DataFusion Quickstart

You can easily query a DataFusion table with the Python API or with pure SQL.

Let's create a small DataFrame and then run some queries with both APIs.

Start by creating a DataFrame with four rows of data and two columns: a and b.

from datafusion import SessionContext

ctx = SessionContext()

df = ctx.from_pydict({"a": [1, 2, 3, 1], "b": [4, 5, 6, 7]}, name="my_table")

Let's append a column to this DataFrame that adds columns a and b with the SQL API.

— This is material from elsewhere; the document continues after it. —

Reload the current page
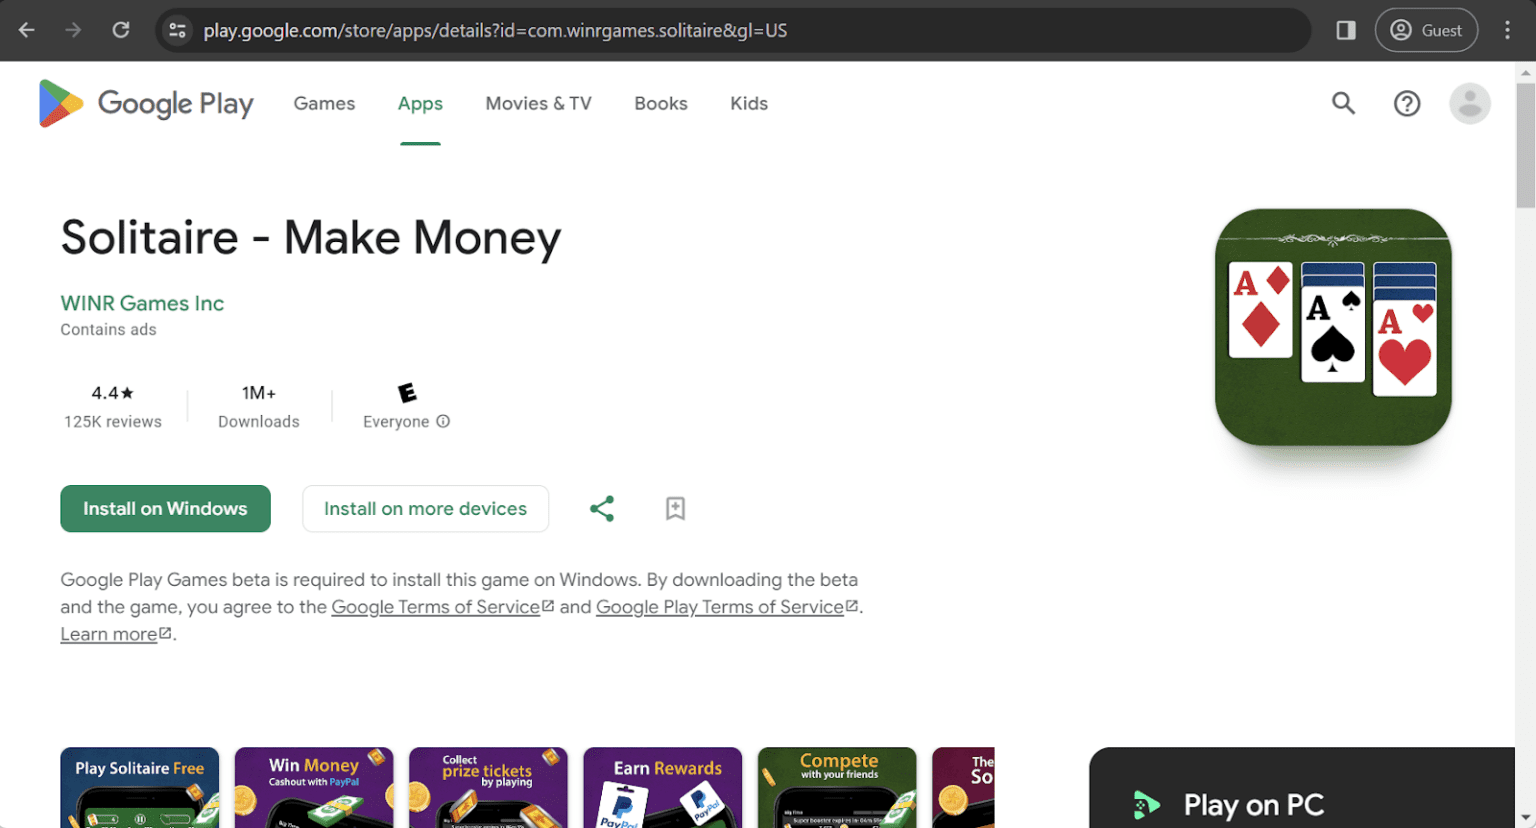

ctx.sql("select a, b, a + b as sum_a_b from my_table")

+---+---+---------+
| a | b | sum_a_b |
+---+---+---------+
| 1 | 4 | 5       |
| 2 | 5 | 7       |
| 3 | 6 | 9       |
| 1 | 7 | 8       |
+---+---+---------+

DataFusion makes it easy to run SQL queries on DataFrames.

Now let's run the same query with the DataFusion Python API:

from datafusion import col

df.select(
    col("a"),
    col("b"),
    col("a") + col("b"),
)

We get the same result as before:

+---+---+-------------------------+
| a | b | my_table.a + my_table.b |
+---+---+-------------------------+
| 1 | 4 | 5                       |
| 2 | 5 | 7                       |
| 3 | 6 | 9                       |
| 1 | 7 | 8                       |
+---+---+-------------------------+

DataFusion also allows you to query data with a well-designed Python interface.

Python users have two great ways to query DataFusion tables.